# [Problem to solve]
Return each line of the material below that contains the string "master". The match is case-sensitive.

# [Listed records]

········

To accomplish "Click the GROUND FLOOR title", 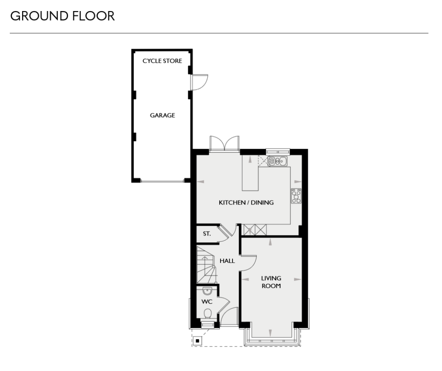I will (x=62, y=17).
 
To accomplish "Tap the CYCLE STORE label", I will (x=162, y=61).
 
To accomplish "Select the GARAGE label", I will (x=162, y=116).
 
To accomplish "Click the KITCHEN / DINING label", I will (x=246, y=203).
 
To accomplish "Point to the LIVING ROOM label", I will (x=271, y=282).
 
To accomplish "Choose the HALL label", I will (x=227, y=261).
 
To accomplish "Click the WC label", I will (x=207, y=301).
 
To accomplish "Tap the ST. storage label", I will (x=207, y=233).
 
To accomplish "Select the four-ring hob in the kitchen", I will (x=296, y=196).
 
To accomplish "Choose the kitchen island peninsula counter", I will (x=250, y=175).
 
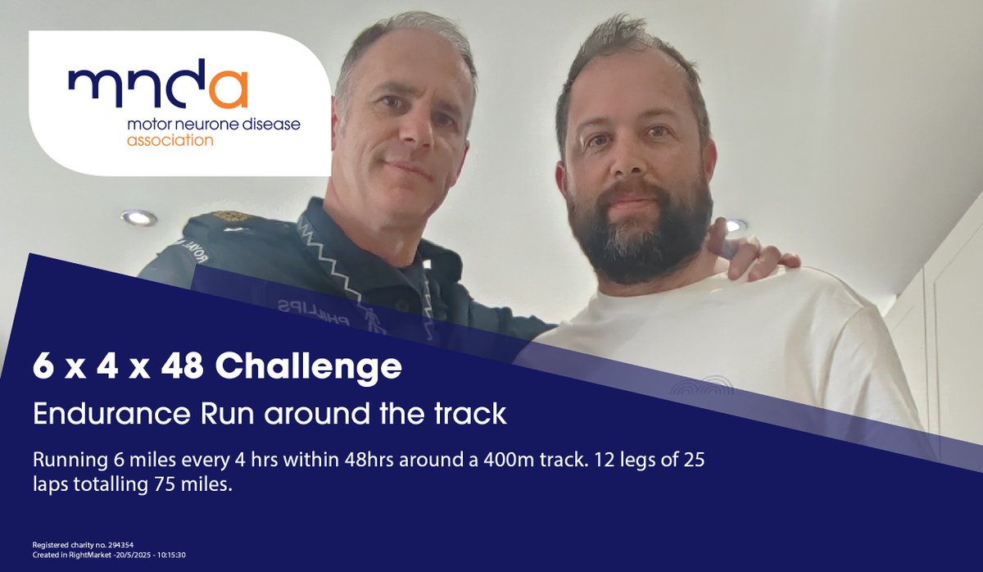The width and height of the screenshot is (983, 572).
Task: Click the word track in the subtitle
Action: pyautogui.click(x=473, y=414)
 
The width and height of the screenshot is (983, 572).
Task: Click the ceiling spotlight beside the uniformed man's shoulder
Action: pyautogui.click(x=138, y=217)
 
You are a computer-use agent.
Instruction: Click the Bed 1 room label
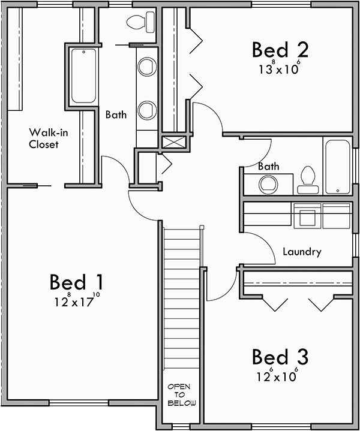(x=76, y=281)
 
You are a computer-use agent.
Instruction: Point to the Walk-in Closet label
(x=44, y=138)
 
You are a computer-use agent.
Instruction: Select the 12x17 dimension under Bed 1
(x=76, y=301)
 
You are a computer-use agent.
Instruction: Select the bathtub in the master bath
(x=83, y=76)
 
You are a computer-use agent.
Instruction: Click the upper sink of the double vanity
(x=146, y=67)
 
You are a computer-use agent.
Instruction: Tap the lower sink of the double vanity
(x=146, y=110)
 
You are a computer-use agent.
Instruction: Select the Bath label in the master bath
(x=116, y=114)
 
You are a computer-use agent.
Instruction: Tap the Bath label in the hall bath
(x=268, y=166)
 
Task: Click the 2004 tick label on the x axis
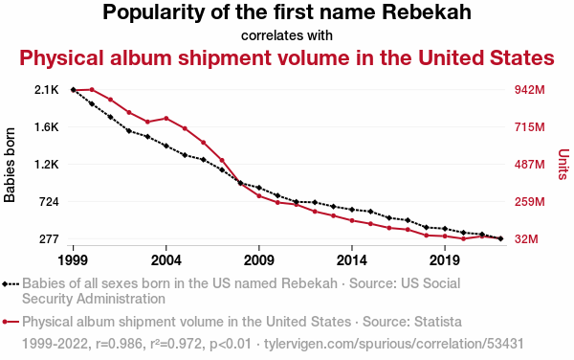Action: click(x=166, y=260)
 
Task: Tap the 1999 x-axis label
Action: click(x=73, y=260)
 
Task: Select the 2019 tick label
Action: click(x=445, y=260)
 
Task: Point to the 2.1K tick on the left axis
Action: click(x=47, y=90)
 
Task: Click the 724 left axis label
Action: click(x=49, y=202)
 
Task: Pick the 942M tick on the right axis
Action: click(x=530, y=90)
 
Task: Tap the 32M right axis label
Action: click(x=526, y=239)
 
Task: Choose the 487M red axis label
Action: click(x=530, y=165)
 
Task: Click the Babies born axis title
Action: click(x=10, y=165)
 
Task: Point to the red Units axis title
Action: click(x=563, y=164)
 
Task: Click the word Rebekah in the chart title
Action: click(x=427, y=12)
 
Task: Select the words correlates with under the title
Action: click(x=287, y=35)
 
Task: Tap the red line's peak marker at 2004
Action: click(x=166, y=119)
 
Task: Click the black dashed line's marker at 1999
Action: click(x=74, y=90)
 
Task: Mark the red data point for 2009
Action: click(x=259, y=196)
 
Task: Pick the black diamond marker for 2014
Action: click(x=352, y=210)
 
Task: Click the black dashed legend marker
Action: click(x=11, y=283)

········

# [Exercise result]
Instruction: Select the bathtub in the master bath
Instruction: Select the Bath label in the master bath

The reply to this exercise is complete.